Says Ms. Petkau: “I saw the male species as oppressors of women since time immemorial.” “I marched, I drew up petitions, I camped out at city hall.” When told by the men and women of the force that the feminist training was failing, her own feminist bona fides notwithstanding, Ms. Petkau set out to find out why. “I listened to the accounts of the police officers,” she relays, “and I couldn't believe what I was hearing.” The following is my crude precis of Ms. Petkau's study in which she traces the dubious constructs employed in a typical feminist sensitivity training course.

While the feminist perspective now poses as the truth, in reality it is nothing but a theoretical understanding. Its take on wife assault is “just one of many competing perspectives.” The feminist orthodoxy, moreover, “appeals to carefully selected studies that support its view and overlooks, discounts, or ignores those studies challenging it.” How does this perspective ingratiate itself? First, it offers up carefully crafted, mutually exclusive categories of victim and offender: the woman is pure, moral and blameless, while the male is cast as inherently immoral, deserving only condemnation and punishment. This one-way process in feminist training does not permit shades of gray.

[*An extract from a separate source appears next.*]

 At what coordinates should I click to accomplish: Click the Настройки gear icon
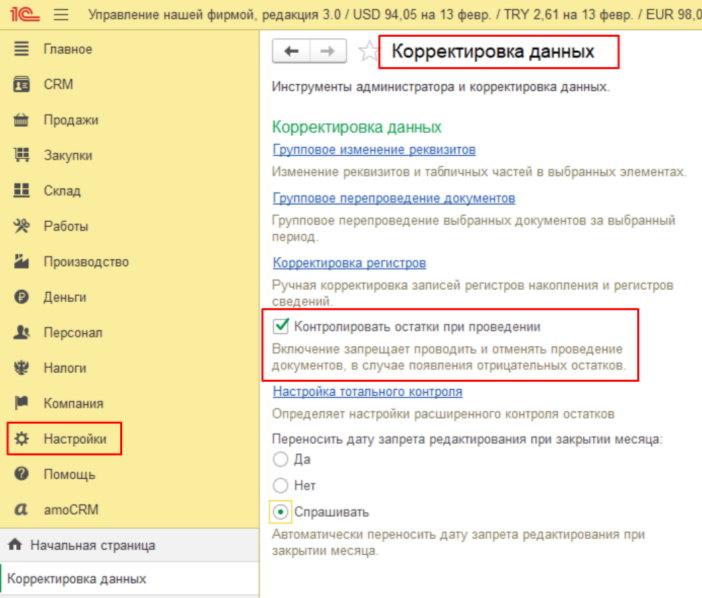(x=20, y=439)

The men and women of this particular patrol constabulary are also taught to perceive the couples with whom they intervene as being mired in relationships of power, control and escalation. Feminist trainers speak authoritatively about the triumph of terminating the abusive relationship, the cycle of leaving and returning to the villain, and the inevitable revictimization by a patriarchal society. These concepts are the scaffolding of this perspective and are not to be questioned.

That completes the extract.